Drita’s village, miles from the nearest paved road, sits on a high ridge overlooking forests and other hamlets. Brick houses with intricately carved wooden gates are connected by a network of narrow dirt paths. Haystacks crowd the backyards, and chickens scamper underfoot. The local well is unusable because Serb soldiers massacred 11 village men and dumped their corpses there. More than a dozen houses stand gutted and partially burned; some families still live in U.N.-issued tents. In all, the village is home to 300 people. Most of them have known Drita for many years, yet most would ostracize her if they knew her secret.
Why? In private, after all, several women told us the same basic story. On April 21 last year, Serb police and Army units marched into the village and herded women and children into three houses. For two days and nights they pulled out women one by one and sexually assaulted them. At least 10 village women were raped. But the fact that many women faced the same humiliation and horror has not helped them overcome very ingrained and conservative views, which are common to traditional societies in many parts of the world.
In Kosovo, women generally fear speaking about sexual assault, terrified that they will be blamed for what happened to them. A married woman risks being expelled from her husband’s family and forced to give up her children. An unmarried victim will probably never find a husband. “The stigma of rape is so deep that it is often stated that a ‘good’ woman would rather kill herself than continue to live after having been raped,” says a report by the Organization for Security and Cooperation in Europe. Drita once considered telling her husband the truth. “I did not want to tell him directly so I asked him, ‘What would happen to us if I were to be raped?’ " she recalls. “And he answered: ‘I would never keep you’.”

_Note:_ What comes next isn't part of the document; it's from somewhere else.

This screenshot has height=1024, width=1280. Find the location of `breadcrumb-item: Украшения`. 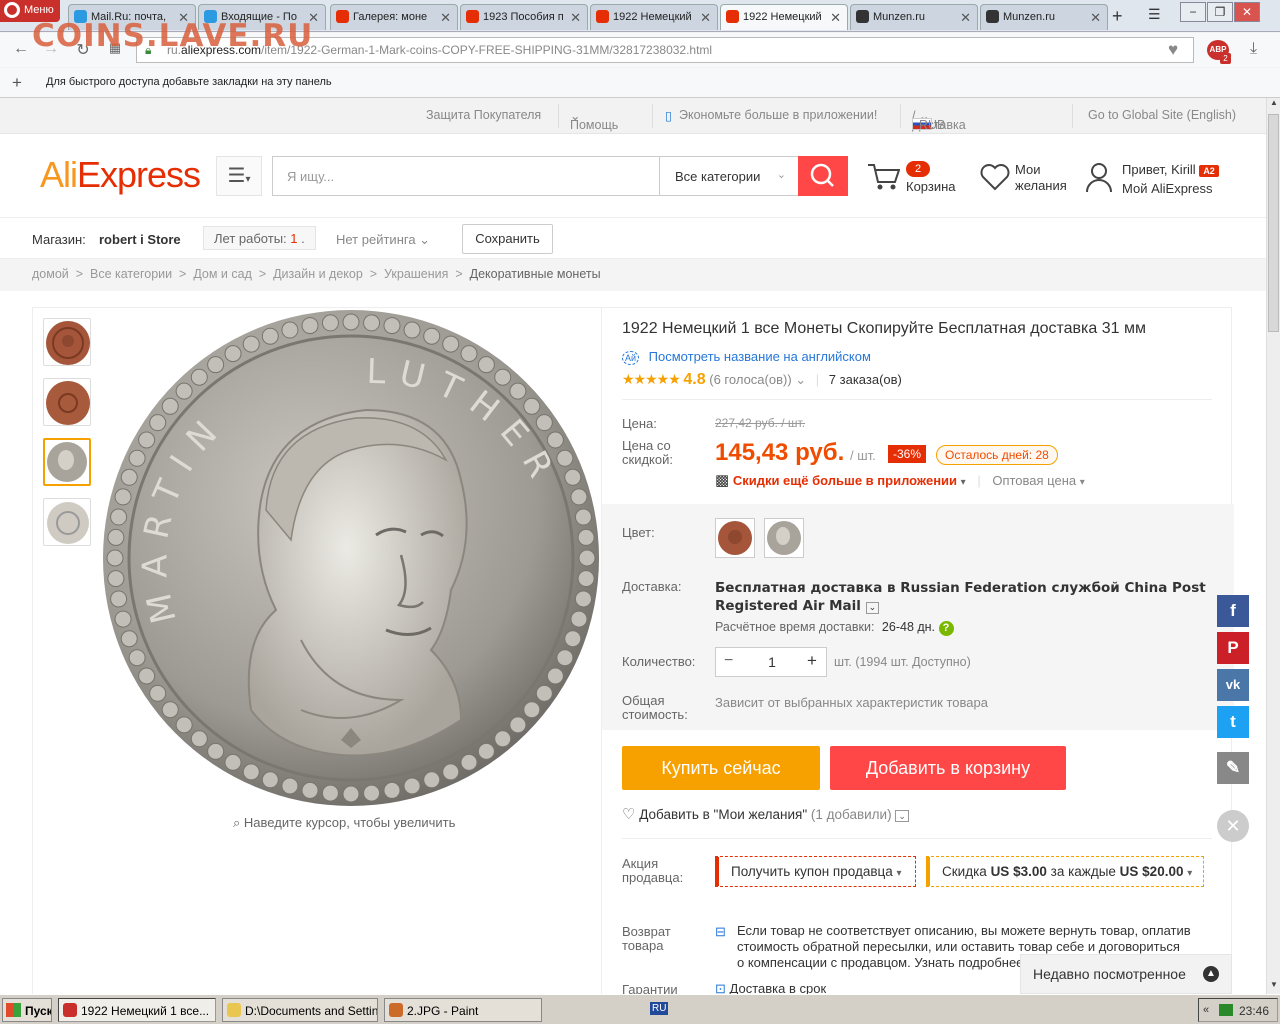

Investigation of war crimes now lies in the hands of the International Criminal Tribunal at The Hague. Patricia Sellers, legal adviser for gender-based crimes at the tribunal, says the aim is not to prosecute individual cases of rape but rather to pursue top commanders who gave the orders. To do that, investigators need witnesses who can identify the rapists by their uniforms and units.
Individual prosecutions are being left to local courts. But the victims in Kosovo aren’t likely to find justice. For more than a decade, the Serb government in Belgrade controlled the courts in Kosovo and Albanians rarely used them. The war left a judicial vacuum. Now the United Nations civilian administration has just begun rebuilding a legal system. But even so, finding the men who committed assaults is nearly impossible. Serb forces had long ago withdrawn from Kosovo.
Some victims may believe that, under the circumstances, silence is the best way to preserve their dignity. The taboo against speaking about rape is firm even among female relatives. Arjeta, 28, is one of at least two women in one family who was raped, but neither woman acknowledges what happened to the other. For her, the bitter memories go back to the winter of 1999. Scared of Serb patrols at the time, the villagers had escaped into nearby forests. Arjeta gave birth to her youngest child in the woods. Later, while a captive in her village, she was raped by Serbs twice. She battles constant and severe headaches. “Every two or three nights I have the same nightmare,” Arjeta says. “Someone is coming into my tent to eat me.” She suffers in silence, her anxieties seemingly without end.